In a recent webinar on this very topic, Gadi Ben-Yehuda, director of social media for the American Association for the Advancement of Science, explained what metrics he focuses on in his day-to-day work and how he communicates those results with his senior leadership.
Here are his three main tips for proving the value of your social media content to the organization:
Impressions: Mostly Outdated, but Still Play a Part
Ben-Yehuda explained that while he generally agrees with the common belief that impressions are an outdated social media metric, he does still track them—but in a unique way. His method involves determining how many impressions equals 100 percent for his team (which he figures out by tracking the average-performing recent posts), and then assigns percentages to each post for the previous month based on how many impressions they received over or under the 100 percent mark.
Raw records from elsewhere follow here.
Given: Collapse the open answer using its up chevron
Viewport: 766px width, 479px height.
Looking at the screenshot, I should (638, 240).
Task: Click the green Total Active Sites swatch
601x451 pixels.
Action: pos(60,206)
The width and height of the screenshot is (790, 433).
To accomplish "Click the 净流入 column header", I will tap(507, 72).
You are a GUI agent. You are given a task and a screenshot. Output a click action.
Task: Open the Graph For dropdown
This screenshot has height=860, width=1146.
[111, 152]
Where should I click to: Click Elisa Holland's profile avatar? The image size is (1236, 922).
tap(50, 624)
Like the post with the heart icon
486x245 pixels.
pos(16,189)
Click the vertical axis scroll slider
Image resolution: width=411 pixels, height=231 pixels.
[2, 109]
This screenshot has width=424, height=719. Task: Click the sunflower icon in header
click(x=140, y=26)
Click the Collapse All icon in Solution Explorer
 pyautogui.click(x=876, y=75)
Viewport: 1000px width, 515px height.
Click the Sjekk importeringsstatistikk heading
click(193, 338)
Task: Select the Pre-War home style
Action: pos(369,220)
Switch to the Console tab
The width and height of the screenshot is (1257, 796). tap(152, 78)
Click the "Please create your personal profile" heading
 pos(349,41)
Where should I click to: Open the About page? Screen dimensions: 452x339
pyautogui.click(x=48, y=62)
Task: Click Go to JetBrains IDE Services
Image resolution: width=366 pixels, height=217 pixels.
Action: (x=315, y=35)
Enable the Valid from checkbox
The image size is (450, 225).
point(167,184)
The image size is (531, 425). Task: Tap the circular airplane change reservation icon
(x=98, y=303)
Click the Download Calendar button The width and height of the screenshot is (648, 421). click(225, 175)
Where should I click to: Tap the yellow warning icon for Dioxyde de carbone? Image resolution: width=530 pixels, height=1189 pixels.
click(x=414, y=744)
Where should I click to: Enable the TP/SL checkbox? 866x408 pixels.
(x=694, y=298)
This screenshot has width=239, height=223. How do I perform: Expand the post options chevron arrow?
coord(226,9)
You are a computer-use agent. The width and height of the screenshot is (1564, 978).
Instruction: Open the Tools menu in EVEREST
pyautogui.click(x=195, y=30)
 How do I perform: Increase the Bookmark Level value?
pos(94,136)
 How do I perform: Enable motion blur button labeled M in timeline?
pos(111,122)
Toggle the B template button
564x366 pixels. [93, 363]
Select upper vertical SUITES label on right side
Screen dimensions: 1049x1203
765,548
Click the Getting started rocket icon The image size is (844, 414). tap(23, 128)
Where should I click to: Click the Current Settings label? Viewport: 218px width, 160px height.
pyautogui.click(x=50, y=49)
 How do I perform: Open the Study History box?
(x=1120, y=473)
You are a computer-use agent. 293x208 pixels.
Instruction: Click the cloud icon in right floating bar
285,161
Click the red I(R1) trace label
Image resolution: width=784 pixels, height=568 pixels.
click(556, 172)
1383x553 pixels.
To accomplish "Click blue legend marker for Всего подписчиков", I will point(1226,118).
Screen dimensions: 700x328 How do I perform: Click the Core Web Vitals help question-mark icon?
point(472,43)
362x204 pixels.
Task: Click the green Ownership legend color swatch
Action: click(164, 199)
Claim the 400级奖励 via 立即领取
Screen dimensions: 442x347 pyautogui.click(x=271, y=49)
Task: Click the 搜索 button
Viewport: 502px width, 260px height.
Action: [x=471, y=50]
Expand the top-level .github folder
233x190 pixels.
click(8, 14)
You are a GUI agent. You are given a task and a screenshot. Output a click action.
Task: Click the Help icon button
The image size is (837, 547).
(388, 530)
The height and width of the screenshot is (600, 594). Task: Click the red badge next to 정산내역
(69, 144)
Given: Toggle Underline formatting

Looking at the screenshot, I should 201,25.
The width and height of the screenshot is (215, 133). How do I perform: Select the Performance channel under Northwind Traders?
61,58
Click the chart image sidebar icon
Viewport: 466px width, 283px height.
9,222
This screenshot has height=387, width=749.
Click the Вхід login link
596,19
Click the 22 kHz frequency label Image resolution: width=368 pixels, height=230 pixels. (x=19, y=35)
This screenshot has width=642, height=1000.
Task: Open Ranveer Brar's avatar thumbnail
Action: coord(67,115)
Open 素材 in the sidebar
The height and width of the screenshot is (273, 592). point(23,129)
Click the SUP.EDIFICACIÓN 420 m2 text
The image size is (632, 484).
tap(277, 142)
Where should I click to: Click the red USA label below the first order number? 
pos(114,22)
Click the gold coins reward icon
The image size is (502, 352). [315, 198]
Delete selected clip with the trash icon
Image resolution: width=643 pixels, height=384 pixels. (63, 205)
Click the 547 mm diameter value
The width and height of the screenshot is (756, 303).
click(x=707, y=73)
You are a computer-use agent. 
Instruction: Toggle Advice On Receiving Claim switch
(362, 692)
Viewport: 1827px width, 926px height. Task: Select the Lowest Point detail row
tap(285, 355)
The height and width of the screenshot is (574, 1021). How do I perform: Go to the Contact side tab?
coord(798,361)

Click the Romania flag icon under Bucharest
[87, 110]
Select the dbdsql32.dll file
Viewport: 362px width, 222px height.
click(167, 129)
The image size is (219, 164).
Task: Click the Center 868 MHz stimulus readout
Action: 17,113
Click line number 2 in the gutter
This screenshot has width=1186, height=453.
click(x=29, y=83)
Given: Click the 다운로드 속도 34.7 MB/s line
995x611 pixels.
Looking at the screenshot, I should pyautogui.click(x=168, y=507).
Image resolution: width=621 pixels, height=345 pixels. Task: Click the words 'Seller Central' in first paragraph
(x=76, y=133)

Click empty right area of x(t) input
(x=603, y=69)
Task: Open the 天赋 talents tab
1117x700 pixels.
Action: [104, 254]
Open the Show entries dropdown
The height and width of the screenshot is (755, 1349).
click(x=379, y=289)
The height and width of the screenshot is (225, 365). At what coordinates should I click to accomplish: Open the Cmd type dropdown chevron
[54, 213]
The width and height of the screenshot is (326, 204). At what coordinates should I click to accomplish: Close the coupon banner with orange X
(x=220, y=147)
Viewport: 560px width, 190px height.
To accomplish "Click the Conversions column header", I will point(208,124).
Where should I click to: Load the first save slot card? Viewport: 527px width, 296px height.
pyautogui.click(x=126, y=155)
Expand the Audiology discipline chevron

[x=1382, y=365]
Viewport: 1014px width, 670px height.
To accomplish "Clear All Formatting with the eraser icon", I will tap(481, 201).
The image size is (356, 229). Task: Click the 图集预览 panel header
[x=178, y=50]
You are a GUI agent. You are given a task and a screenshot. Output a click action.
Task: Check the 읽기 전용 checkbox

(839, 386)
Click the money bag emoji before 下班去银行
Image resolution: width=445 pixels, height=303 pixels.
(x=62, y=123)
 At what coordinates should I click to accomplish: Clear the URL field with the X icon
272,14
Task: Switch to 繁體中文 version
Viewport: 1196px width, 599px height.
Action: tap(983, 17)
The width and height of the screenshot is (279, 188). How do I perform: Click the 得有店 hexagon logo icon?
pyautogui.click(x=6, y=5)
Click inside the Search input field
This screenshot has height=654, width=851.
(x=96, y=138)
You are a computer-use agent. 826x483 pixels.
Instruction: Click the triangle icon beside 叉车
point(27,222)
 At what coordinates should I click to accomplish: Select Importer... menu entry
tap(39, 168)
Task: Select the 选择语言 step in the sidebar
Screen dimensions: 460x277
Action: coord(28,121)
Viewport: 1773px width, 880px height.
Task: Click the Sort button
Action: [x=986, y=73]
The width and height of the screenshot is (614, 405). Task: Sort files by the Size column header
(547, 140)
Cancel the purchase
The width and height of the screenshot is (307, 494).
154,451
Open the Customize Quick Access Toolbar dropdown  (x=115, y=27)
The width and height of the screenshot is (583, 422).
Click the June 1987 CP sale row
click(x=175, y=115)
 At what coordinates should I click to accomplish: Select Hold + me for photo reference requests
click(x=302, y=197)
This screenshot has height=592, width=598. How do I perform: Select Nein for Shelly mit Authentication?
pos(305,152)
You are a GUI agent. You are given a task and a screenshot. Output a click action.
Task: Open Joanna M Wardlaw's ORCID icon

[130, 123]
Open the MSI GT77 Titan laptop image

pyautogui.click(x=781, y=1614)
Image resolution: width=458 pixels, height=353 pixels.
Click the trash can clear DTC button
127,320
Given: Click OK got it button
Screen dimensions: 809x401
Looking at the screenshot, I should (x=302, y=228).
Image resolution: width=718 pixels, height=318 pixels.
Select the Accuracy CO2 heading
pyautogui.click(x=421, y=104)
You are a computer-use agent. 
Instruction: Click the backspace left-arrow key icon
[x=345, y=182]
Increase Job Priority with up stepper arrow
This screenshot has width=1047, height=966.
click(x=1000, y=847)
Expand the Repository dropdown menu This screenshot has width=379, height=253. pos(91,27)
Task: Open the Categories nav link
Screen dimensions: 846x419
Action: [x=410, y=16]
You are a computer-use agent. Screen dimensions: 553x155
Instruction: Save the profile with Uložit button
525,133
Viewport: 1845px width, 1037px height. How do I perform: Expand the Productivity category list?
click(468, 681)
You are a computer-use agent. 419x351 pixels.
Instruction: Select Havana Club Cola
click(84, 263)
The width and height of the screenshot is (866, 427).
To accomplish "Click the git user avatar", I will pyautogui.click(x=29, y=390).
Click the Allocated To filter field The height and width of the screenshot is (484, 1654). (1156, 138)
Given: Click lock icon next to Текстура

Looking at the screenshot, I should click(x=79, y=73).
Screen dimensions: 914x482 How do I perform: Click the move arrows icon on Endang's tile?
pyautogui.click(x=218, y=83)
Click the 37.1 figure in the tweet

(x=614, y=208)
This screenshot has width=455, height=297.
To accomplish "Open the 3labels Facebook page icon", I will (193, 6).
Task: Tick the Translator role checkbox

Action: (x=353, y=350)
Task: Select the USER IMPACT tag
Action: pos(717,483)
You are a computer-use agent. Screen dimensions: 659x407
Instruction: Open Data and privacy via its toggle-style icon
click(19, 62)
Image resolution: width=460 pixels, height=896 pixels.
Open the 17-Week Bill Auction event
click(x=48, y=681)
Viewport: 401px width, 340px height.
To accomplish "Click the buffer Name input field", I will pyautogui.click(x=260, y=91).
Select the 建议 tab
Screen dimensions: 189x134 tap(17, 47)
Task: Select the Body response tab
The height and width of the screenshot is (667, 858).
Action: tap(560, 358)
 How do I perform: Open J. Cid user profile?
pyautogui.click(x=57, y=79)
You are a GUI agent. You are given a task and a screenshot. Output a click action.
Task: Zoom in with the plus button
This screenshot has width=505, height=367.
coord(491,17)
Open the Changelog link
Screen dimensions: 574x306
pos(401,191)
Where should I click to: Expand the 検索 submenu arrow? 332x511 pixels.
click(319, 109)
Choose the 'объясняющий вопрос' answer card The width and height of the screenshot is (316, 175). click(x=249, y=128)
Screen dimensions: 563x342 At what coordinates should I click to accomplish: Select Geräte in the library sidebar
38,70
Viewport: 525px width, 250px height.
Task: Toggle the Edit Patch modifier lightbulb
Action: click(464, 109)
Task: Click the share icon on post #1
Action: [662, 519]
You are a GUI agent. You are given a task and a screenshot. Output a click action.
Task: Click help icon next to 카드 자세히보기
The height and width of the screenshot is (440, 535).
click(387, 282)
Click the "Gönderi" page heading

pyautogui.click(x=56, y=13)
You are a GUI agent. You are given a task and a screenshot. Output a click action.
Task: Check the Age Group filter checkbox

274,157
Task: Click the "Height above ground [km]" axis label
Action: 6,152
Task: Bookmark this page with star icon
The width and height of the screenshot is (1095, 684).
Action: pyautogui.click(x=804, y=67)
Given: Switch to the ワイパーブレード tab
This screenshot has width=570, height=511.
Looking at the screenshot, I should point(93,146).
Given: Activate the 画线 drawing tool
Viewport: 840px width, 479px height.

By laying these relative percentages out on a spreadsheet, Ben-Yehuda has a clear picture of which social content is performing best, a valuable insight for future campaigns.
The Importance of Interactions on Facebook
While focusing on the content of your social posts is important, don’t forget to pay attention to how your audiences are interacting with it—particularly on Facebook. Not only does it show deep engagement with your content, Ben-Yehuda said, but it can help you come out on top in Facebook’s algorithm, which prioritizes posts with high levels of engagement. The more interactions your post has, the more likely your current followers are to see that post in their newsfeeds, as well as subsequent posts. And, those who do interact with a given post are more likely to see your next post as well, Ben-Yehuda said.
Metrics and Facebook Live
As director of social media for his organization, Ben-Yehuda has to find cost-effective methods of engaging with audiences on social. And one method that has proven to be successful for him and his team is Facebook Live streams about the field of science. To show his senior leadership how the Facebook Live videos performed, Ben-Yehuda makes sure to provide immediate statistics, as well as “overnights” (any changes in numbers that show up the next day). While the hope with live video is that audiences will connect with it as it airs, many people watch broadcasts after they have concluded, so it’s important to keep that in mind when reporting metrics. By measuring total views, partial views, viewer counts, engagements and clicks-to-play, among benchmarks in the day after the Facebook Live, Ben-Yehuda is able to show a clear picture of success to the C-suite.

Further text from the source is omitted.